Under Trump, U.S. Manufacturing Suffers Its Largest Contraction In A Decade
President Donald Trump lashed out at the Federal Reserve again on Tuesday, after the Institute for Supply Management reported a contraction in manufacturing this week.
According to CNBC, the ISM manufacturing reading fell to 47.8 for September — the weakest reading in ten years.
Trump blamed the Fed for the downturn, tweeting that Fed Chair Jerome Powell and the central bank “have allowed the Dollar to get so strong, especially relative to ALL other currencies, that our manufacturers are being negatively affected.”

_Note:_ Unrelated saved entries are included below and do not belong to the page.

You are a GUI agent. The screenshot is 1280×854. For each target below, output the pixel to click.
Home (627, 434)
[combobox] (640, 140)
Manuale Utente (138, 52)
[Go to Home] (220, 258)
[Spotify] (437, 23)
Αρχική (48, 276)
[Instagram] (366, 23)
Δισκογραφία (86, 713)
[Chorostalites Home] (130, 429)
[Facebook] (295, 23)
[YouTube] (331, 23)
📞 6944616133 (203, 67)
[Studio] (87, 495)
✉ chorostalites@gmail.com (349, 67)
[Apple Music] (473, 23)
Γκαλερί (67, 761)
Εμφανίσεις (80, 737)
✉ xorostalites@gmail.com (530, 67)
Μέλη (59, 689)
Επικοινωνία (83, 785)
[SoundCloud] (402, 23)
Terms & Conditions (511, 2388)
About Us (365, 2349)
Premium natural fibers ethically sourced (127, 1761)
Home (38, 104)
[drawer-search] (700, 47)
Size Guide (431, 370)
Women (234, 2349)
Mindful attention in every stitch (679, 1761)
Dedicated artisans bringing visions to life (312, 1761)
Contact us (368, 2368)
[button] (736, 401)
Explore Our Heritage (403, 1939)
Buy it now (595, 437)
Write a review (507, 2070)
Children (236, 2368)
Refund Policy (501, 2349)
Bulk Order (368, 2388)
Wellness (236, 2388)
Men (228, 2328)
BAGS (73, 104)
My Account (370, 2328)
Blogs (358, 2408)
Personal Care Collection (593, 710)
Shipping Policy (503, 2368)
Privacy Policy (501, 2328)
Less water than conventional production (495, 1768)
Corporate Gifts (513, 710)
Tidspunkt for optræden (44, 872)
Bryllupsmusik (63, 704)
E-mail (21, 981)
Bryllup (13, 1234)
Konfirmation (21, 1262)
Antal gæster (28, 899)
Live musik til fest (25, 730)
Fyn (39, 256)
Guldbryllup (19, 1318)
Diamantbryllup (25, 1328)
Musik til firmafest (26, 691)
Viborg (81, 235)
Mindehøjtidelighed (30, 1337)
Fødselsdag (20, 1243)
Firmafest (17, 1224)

The president also complained again that interest rates are “too high,” adding, “They are their own worst enemies, they don’t have a clue. Pathetic!”
But Timothy Fiore, chair of the ISM Manufacturing Business Survey Committee, said in a statement that “Global trade remains the most significant issue as demonstrated by the contraction in new export orders that began in July 2019.”
“Overall, sentiment this month remains cautious regarding near-term growth,” he wrote.
Trump has preferred to focus blame on the Federal Reserve for months now, repeatedly claiming the “the central bank bears the blame for any slowdown rather than his own policies.”
CNBC noted, however, that the value of the U.S. dollar also plays a role: “The dollar index, which measures the U.S. currency against a basket of global currencies, has climbed more than 3% this year and sits near its highest level since mid-2017.”
A stronger dollar makes American-manufactured goods more expensive overseas.